__ARBEITSANWEISUNGEN__
(a) Nennen Sie alle verschiedenen Wörter des Auszugs, die den Bestandteil „Mittag“ enthalten, jeweils einmal und in der dort stehenden Form.
(b) Übernehmen Sie aus dem Auszug den Abschnitt zwischen „weiß ich, dass es“ und „küsst, ganz aus Versehen.“ einschließlich dieser beiden Stellen wortgetreu.
== VORLIEGENDER AUSZUG
Im übrigen wundert mich, dass du die Figuren in der Mittagspause – nehmen Maler eigentlich Mittagspausen? – im Meer baden lässt. Dachte, das wär da unten eine sogenannte Siesta-Gesellschaft, und ehe die Mittagsstunden um sind, geschweige denn die Dämmerung hereinbricht, hätten sie sich zumindest im Sommer längst einen Hitzschlag geholt oder die Haut verbrannt. War bloß mein Gedanke dabei. ;-)

Auch das Ende rollt leider vom floritiven Hang zur Erbsenzählerei:

weiß ich, dass es nicht mehr lange dauert - der Tag, an dem er mich küssen wird, ganz aus Versehen.
  • Was genau dauert hier nicht mehr lange? Ich würde schreiben >> weiß ich, dass ich nicht mehr lange auf den Tag warte, an dem er mich küsst, ganz aus Versehen.
====
== ÜBUNGSDATEN
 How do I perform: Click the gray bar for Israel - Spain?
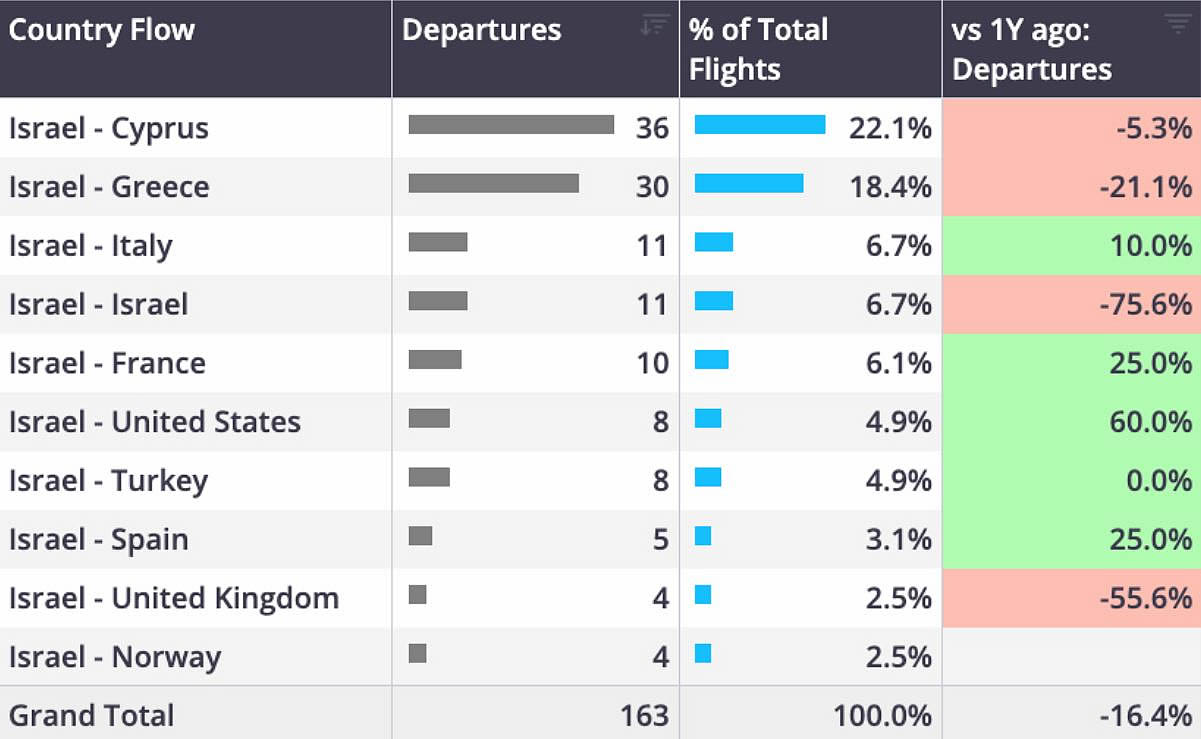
====
__ERGEBNISSE DER ÜBUNG__
(a)
Mittagspause
Mittagspausen
Mittagsstunden

(b)
weiß ich, dass es nicht mehr lange dauert - der Tag, an dem er mich küssen wird, ganz aus Versehen.
  • Was genau dauert hier nicht mehr lange? Ich würde schreiben >> weiß ich, dass ich nicht mehr lange auf den Tag warte, an dem er mich küsst, ganz aus Versehen.